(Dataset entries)
▽

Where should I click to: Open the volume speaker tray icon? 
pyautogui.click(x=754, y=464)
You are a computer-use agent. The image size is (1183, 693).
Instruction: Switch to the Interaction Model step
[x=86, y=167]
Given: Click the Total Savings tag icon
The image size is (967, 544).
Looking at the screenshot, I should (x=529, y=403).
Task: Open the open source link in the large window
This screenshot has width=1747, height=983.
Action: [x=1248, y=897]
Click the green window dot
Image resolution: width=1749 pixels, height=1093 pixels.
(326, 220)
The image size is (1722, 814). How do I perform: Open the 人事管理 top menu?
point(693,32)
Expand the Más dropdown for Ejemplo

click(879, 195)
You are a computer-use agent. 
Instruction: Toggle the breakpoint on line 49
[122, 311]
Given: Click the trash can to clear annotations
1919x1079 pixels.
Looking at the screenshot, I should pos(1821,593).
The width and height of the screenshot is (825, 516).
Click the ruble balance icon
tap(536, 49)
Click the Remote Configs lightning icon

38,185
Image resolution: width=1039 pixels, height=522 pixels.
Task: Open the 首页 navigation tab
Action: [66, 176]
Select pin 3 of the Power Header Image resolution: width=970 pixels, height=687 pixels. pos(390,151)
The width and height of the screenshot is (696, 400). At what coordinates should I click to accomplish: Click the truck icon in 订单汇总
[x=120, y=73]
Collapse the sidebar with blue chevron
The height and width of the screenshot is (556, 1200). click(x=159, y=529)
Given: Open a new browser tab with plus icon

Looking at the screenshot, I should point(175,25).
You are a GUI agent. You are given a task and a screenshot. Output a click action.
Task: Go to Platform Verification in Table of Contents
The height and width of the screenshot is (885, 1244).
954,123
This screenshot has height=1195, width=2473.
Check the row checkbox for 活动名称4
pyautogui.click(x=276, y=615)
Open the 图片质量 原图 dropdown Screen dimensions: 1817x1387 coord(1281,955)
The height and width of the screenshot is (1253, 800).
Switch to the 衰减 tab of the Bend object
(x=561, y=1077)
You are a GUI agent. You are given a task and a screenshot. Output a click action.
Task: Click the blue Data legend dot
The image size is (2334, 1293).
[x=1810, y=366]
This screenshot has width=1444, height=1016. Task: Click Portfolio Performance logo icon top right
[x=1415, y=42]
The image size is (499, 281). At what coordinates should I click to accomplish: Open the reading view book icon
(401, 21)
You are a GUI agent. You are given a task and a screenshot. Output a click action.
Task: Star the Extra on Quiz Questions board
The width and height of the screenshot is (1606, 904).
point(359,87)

△

**Activity**
Each line in the entries above, starting at the line with "Click the ruble balance icon" and ending at the line with "Open the 图片质量", is to be printed exactly, and only those lines.

**Answer to this exercise**
Click the ruble balance icon
tap(536, 49)
Click the Remote Configs lightning icon

38,185
Image resolution: width=1039 pixels, height=522 pixels.
Task: Open the 首页 navigation tab
Action: [66, 176]
Select pin 3 of the Power Header Image resolution: width=970 pixels, height=687 pixels. pos(390,151)
The width and height of the screenshot is (696, 400). At what coordinates should I click to accomplish: Click the truck icon in 订单汇总
[x=120, y=73]
Collapse the sidebar with blue chevron
The height and width of the screenshot is (556, 1200). click(x=159, y=529)
Given: Open a new browser tab with plus icon

Looking at the screenshot, I should point(175,25).
You are a GUI agent. You are given a task and a screenshot. Output a click action.
Task: Go to Platform Verification in Table of Contents
The height and width of the screenshot is (885, 1244).
954,123
This screenshot has height=1195, width=2473.
Check the row checkbox for 活动名称4
pyautogui.click(x=276, y=615)
Open the 图片质量 原图 dropdown Screen dimensions: 1817x1387 coord(1281,955)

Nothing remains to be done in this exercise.